EXERCISE OBJECTIVE: Within the listing below, filter for "icon" and copy every matching line.

----

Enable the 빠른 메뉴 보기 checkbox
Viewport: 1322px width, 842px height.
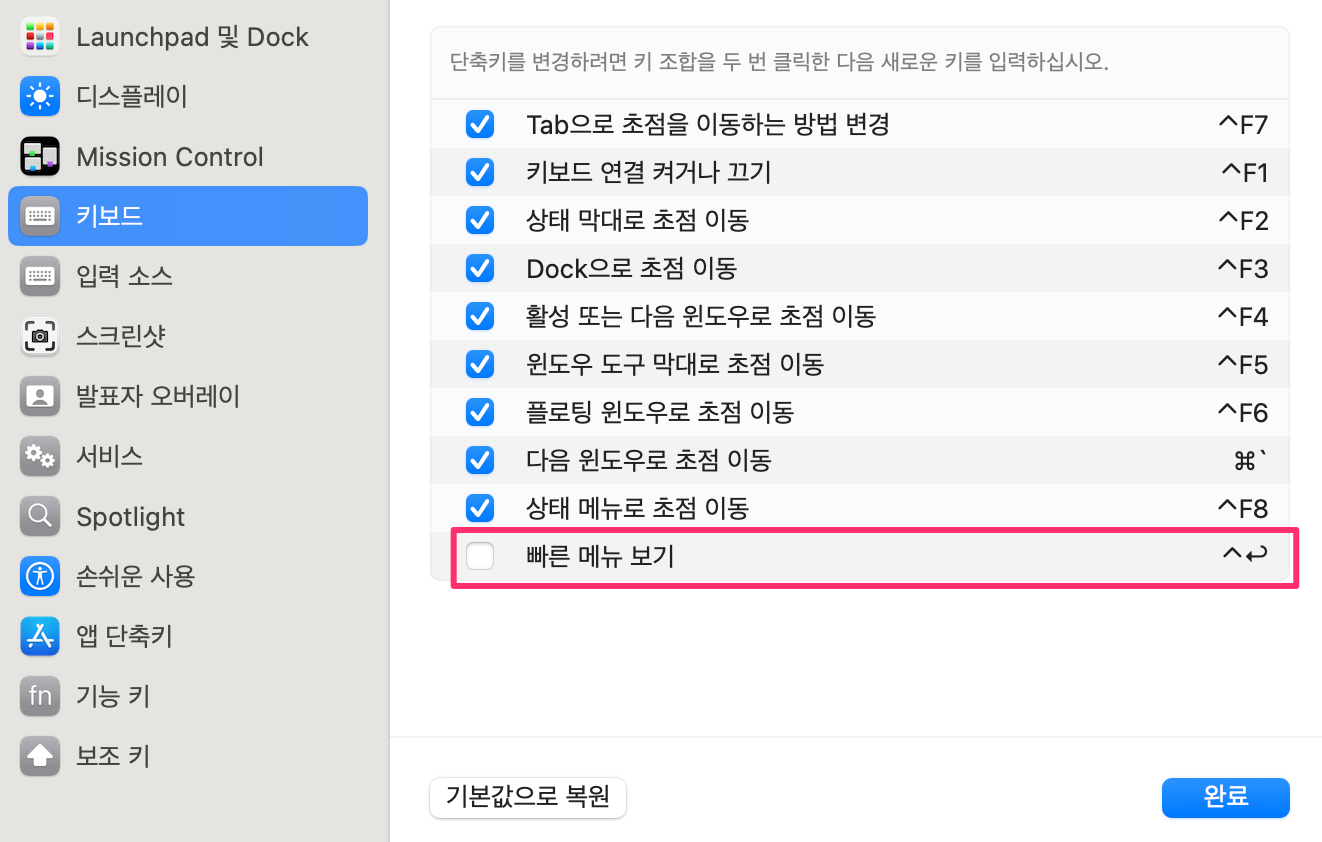480,556
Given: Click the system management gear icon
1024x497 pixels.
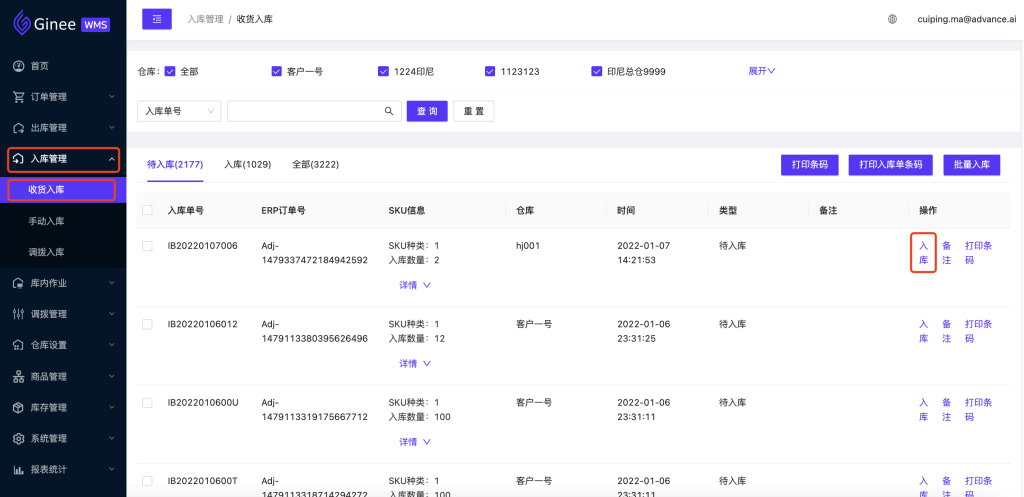Looking at the screenshot, I should 18,438.
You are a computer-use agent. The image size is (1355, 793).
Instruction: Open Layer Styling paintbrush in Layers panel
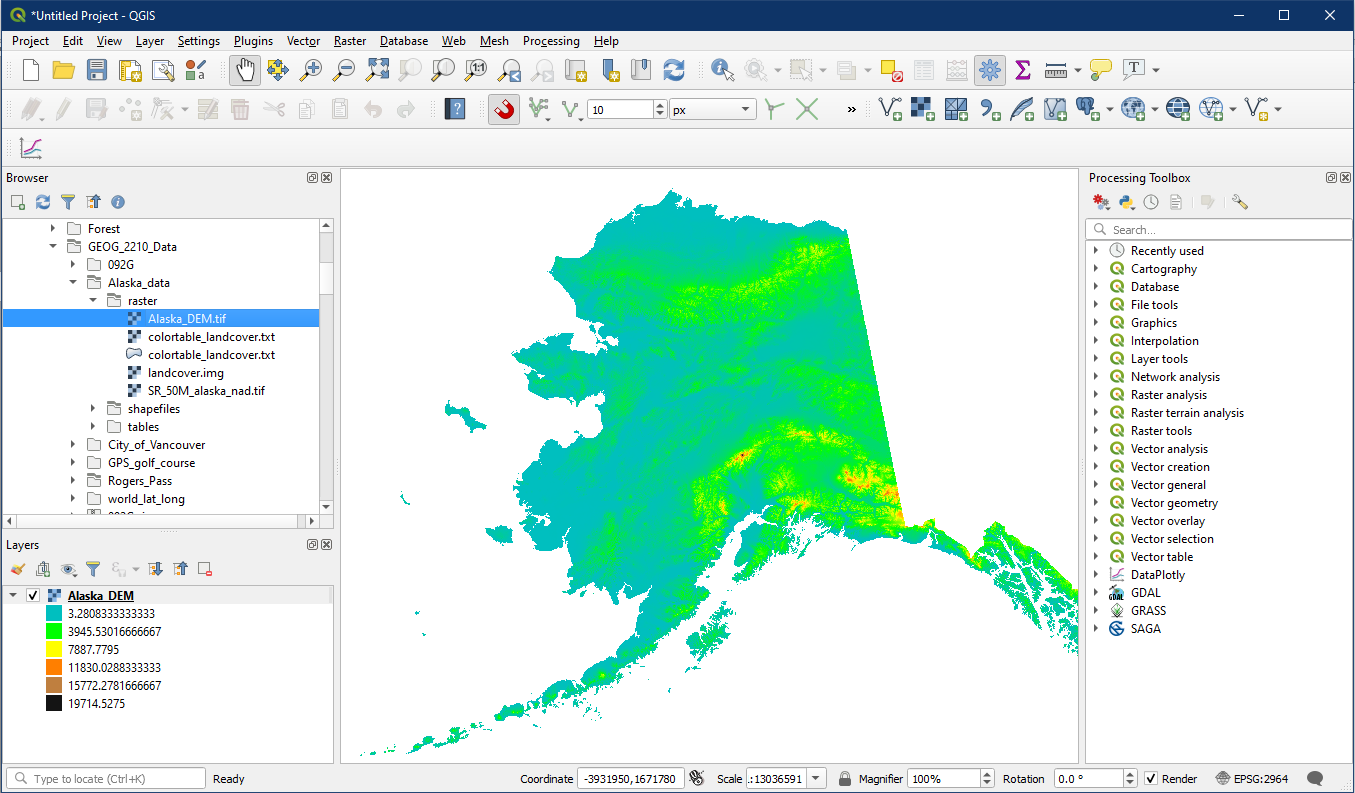coord(17,569)
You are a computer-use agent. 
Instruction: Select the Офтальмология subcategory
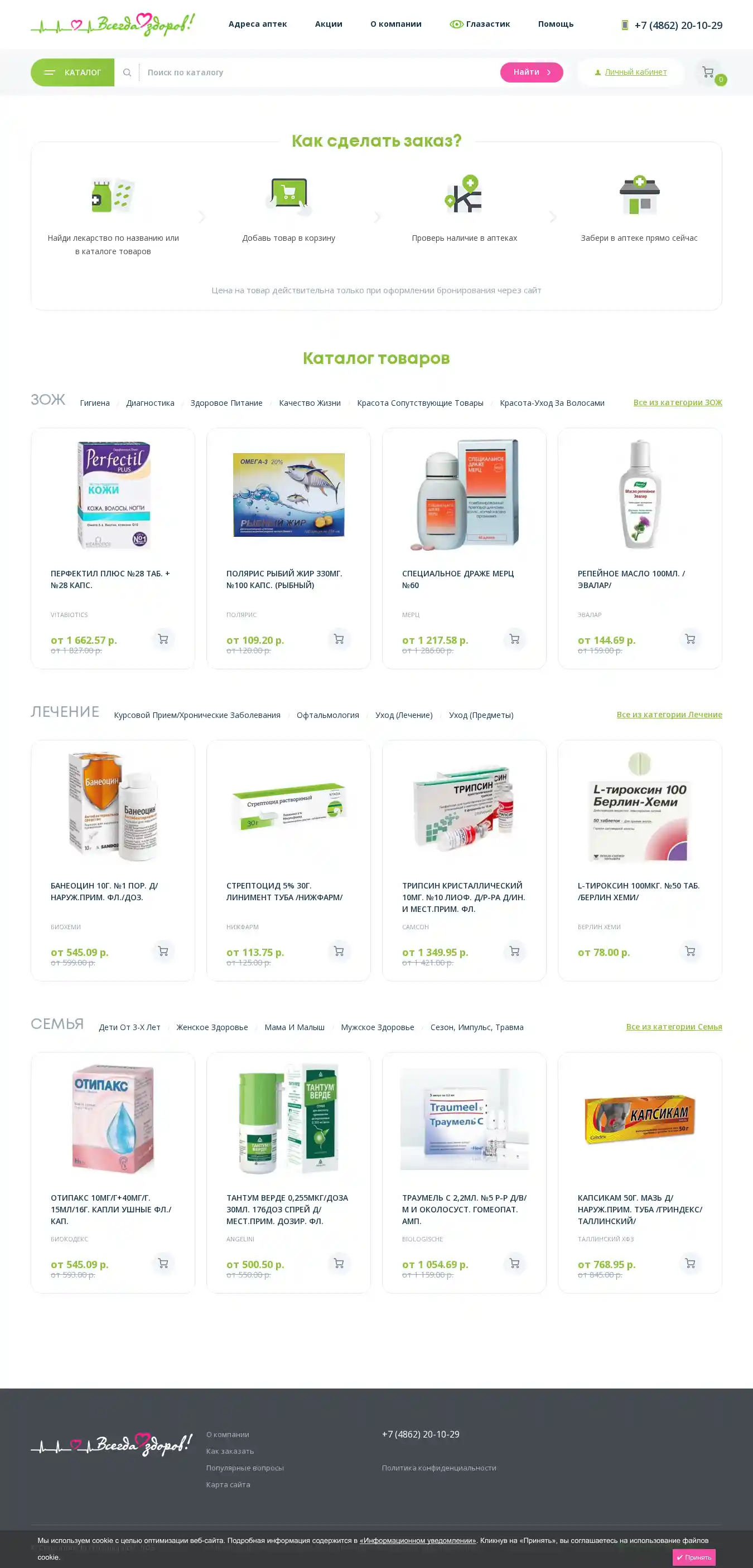tap(328, 715)
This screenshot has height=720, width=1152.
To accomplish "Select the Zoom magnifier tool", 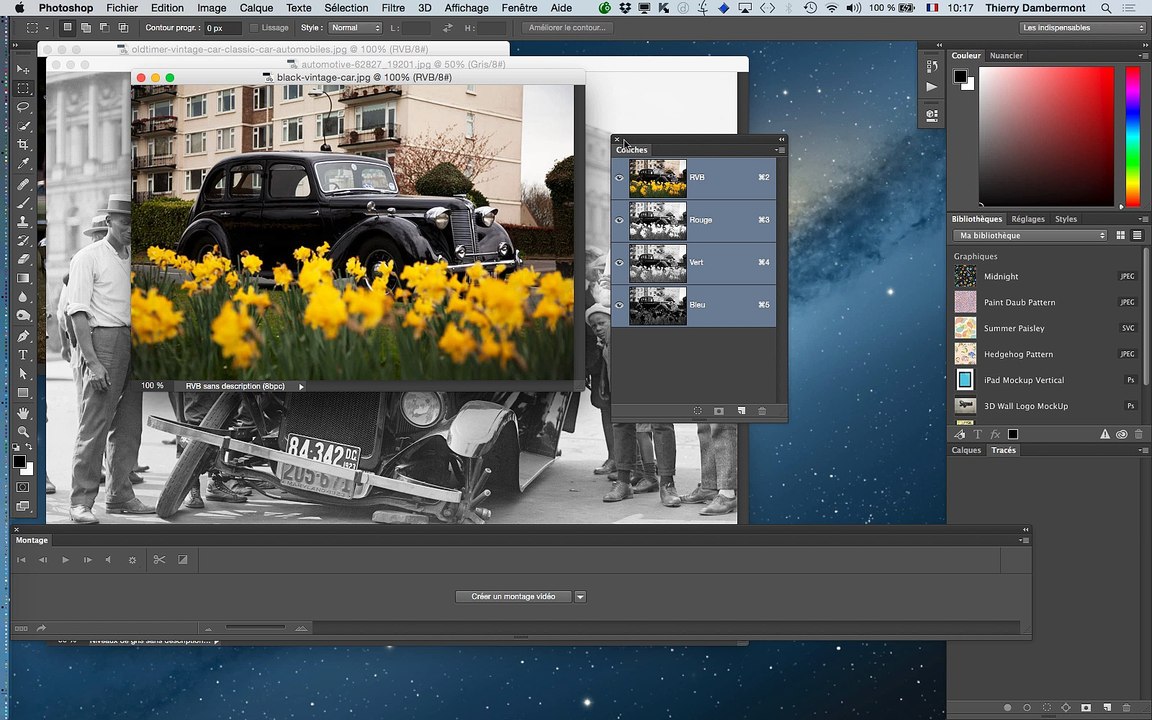I will [23, 432].
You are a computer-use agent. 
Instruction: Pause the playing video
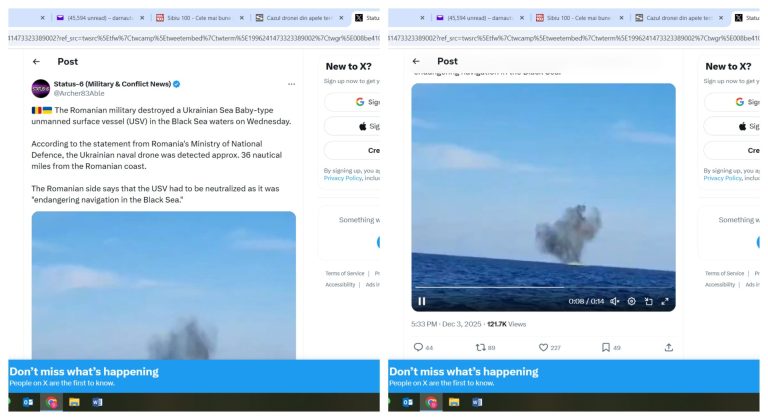422,301
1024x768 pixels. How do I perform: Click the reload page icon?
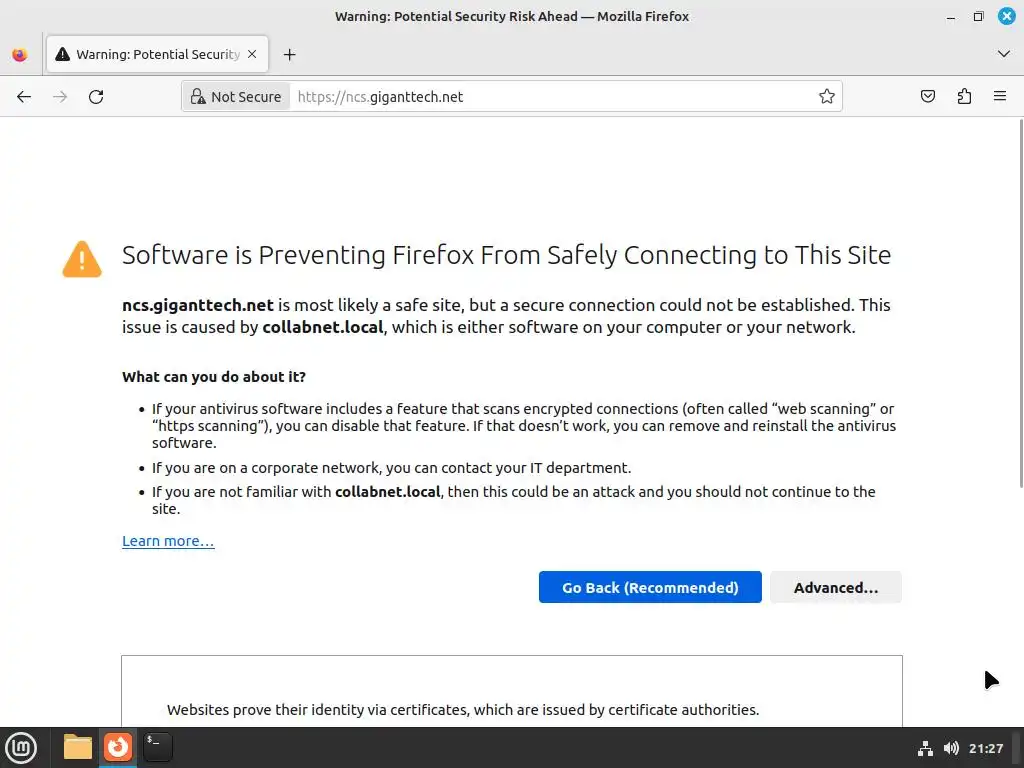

----

RESPONSE AREA:
Given: Click the system management gear icon
1024x768 pixels. How do I perform: Click the reload page icon?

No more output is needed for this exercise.